Gopabandhu supported the Sudhi Movement meant for reconversion into Hindu fold. Further, he emphasised on bringing in reforms in oppressive traditions practised in Hindu society. He was a crusader against the evil practice of untouchability. On untouchability, Gopabandhu vociferously argued:
“Hindu unnati (progress) is unthinkable without eradicating the menace of untouchability.”
Similarly, Gopabandhu advocated for widow remarriage and argued against child marriage.
As a real proponent of Hindutva, Gopabandhu was an ardent champion of plurality. When communal riots took place between the Hindus and the Muslims in Kolkata in 1926, this is how he had reacted.
“Both the Hindus and the Muslims have religious differences. It is also natural that there would be some minor tension between the two. But there is a need for the spread of some other feelings, which would overcome the religious differences and lead the unity between the two. Like religion another dearest component of the society is motherland and its love. Love for one’s motherland is a very dear feeling for everybody. With the growth of this feeling religious differences would subside. Indian motherland is supreme. India’s national unity is impossible so long as love for the nation has not become one’s Dharma and service to the nation one’s main priority.”

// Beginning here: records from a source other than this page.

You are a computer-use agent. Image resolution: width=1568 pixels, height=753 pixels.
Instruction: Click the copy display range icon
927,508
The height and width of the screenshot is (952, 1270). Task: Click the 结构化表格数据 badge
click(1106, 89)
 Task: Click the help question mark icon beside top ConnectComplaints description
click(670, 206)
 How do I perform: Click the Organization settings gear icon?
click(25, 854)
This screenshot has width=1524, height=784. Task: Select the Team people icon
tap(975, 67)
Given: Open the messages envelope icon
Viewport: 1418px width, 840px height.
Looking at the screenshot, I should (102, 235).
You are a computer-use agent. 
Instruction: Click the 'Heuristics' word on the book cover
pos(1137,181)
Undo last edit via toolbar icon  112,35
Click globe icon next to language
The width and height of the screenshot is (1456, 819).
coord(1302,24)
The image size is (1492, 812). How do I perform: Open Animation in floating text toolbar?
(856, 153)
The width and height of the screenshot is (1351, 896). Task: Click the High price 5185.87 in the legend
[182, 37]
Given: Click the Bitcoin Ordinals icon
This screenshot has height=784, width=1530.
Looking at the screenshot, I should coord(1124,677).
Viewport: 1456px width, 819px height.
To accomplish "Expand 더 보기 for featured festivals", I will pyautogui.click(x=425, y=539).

Gopabandhu described Hindus and Muslims as “two brothers” living in the country since millennia. He wrote: “They can’t be separated in the future as well.”
Gopabandhu had asked the Muslims of Odisha “not to be scared” of the development in “their neighborhood” (Bengal) and urged them to be “careful” about a few “alien Muslims” who “misled them” and “brought disrespect to them.”
His famous poem Bandira Atma Katha (The autobiography of a prisoner), which he wrote when he was locked in prison fighting with British celebrates the very spirit of multi-culturalism of India. In that poem he beautifully invoked Yudhistira, Akbar and Jesus. His moving words ‘Veda, Koran ku kara sama gyana’ (Treat the Vedas and Koran equally) are significant to the present day world marred by religious chauvinism.